++++ DATA FOR THIS EXERCISE

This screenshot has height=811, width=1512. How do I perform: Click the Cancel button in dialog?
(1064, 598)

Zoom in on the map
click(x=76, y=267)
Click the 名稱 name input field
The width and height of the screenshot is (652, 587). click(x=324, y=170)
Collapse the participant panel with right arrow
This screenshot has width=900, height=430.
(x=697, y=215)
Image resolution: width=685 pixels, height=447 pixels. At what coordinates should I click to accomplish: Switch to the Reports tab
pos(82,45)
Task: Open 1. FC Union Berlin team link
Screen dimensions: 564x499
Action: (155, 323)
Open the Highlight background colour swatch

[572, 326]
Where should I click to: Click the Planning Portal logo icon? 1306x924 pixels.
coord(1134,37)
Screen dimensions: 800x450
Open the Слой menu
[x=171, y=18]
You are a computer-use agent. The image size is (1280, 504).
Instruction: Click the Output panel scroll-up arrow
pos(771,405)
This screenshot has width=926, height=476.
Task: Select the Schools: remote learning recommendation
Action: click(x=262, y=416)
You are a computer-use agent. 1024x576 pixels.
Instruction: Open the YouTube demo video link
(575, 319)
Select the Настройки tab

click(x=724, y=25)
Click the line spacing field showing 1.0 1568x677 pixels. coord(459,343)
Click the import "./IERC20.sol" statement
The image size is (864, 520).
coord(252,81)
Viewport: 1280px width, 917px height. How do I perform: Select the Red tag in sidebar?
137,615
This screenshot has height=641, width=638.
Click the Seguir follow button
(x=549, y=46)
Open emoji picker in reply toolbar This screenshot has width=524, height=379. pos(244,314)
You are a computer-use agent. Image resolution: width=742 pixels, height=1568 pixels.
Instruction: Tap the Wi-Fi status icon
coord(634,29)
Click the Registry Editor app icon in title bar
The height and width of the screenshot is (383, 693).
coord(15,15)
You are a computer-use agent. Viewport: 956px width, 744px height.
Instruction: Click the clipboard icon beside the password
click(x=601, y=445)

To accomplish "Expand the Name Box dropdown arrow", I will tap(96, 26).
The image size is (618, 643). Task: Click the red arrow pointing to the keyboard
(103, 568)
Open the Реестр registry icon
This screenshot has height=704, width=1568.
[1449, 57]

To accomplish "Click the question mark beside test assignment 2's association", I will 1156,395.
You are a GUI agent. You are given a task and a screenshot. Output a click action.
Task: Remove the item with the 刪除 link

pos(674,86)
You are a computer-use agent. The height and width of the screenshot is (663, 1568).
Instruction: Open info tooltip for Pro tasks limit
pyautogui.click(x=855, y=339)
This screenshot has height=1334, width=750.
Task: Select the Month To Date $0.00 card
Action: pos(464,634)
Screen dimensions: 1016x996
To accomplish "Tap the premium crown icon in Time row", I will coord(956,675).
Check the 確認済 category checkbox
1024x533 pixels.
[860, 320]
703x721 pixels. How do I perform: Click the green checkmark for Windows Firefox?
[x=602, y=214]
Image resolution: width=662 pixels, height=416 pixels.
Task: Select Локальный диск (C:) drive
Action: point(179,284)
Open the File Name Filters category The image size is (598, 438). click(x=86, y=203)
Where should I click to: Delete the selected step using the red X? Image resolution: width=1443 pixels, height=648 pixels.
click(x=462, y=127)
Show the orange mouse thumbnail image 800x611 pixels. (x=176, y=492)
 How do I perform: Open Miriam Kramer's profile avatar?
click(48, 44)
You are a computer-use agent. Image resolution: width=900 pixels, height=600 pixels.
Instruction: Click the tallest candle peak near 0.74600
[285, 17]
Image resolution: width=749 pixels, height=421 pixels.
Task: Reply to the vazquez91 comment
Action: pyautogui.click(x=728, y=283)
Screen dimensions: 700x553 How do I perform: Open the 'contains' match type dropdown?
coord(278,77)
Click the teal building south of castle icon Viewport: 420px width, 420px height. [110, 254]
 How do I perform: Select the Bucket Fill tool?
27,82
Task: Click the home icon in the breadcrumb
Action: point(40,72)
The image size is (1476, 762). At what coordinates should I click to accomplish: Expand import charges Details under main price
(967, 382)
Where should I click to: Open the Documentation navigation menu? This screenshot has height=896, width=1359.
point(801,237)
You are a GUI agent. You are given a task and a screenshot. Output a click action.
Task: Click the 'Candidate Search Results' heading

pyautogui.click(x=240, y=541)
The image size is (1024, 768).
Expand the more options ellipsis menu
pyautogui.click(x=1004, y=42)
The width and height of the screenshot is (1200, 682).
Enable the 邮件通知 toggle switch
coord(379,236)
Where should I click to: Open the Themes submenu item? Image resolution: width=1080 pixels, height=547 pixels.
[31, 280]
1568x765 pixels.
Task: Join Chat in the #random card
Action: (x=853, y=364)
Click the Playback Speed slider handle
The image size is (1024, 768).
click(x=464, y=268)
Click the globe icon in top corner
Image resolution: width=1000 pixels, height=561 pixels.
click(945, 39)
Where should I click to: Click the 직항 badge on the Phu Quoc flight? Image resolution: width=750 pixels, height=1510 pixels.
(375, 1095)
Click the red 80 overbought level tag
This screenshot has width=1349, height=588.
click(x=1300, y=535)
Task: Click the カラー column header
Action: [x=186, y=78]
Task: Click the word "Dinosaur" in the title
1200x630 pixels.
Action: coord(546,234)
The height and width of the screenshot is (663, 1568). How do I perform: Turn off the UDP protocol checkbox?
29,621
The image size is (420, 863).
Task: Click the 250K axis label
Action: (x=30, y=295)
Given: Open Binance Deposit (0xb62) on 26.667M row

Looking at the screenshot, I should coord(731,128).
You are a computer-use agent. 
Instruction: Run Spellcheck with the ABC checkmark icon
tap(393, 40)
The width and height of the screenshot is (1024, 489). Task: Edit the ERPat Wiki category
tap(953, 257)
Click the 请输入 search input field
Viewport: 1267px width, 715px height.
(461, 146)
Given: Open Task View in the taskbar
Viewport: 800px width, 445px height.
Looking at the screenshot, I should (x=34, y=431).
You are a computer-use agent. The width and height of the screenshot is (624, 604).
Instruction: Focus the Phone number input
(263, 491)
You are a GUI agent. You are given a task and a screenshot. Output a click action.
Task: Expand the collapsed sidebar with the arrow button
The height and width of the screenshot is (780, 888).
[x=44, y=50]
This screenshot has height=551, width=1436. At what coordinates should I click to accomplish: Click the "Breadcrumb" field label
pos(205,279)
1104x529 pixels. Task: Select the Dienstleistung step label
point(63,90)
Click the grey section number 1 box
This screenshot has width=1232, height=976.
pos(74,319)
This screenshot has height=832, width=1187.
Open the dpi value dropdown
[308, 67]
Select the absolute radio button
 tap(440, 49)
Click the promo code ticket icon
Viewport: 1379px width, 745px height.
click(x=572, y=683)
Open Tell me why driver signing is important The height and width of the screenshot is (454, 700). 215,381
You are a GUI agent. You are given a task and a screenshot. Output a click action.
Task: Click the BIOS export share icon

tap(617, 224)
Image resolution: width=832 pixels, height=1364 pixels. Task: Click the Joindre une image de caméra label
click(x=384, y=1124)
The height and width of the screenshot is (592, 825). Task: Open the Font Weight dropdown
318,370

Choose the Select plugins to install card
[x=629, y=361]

++++++++

## [TASK PROMPT]
Give back the records above exactly, limited to the lines between the one holding "You are a computer-use agent. 1024x576" and the one holding "You are a computer-use agent. Viewport: 956px", inclusive.

## [EXPECTED ANSWER]
You are a computer-use agent. 1024x576 pixels.
Instruction: Open the YouTube demo video link
(575, 319)
Select the Настройки tab

click(x=724, y=25)
Click the line spacing field showing 1.0 1568x677 pixels. coord(459,343)
Click the import "./IERC20.sol" statement
The image size is (864, 520).
coord(252,81)
Viewport: 1280px width, 917px height. How do I perform: Select the Red tag in sidebar?
137,615
This screenshot has height=641, width=638.
Click the Seguir follow button
(x=549, y=46)
Open emoji picker in reply toolbar This screenshot has width=524, height=379. pos(244,314)
You are a computer-use agent. Image resolution: width=742 pixels, height=1568 pixels.
Instruction: Tap the Wi-Fi status icon
coord(634,29)
Click the Registry Editor app icon in title bar
The height and width of the screenshot is (383, 693).
coord(15,15)
You are a computer-use agent. Viewport: 956px width, 744px height.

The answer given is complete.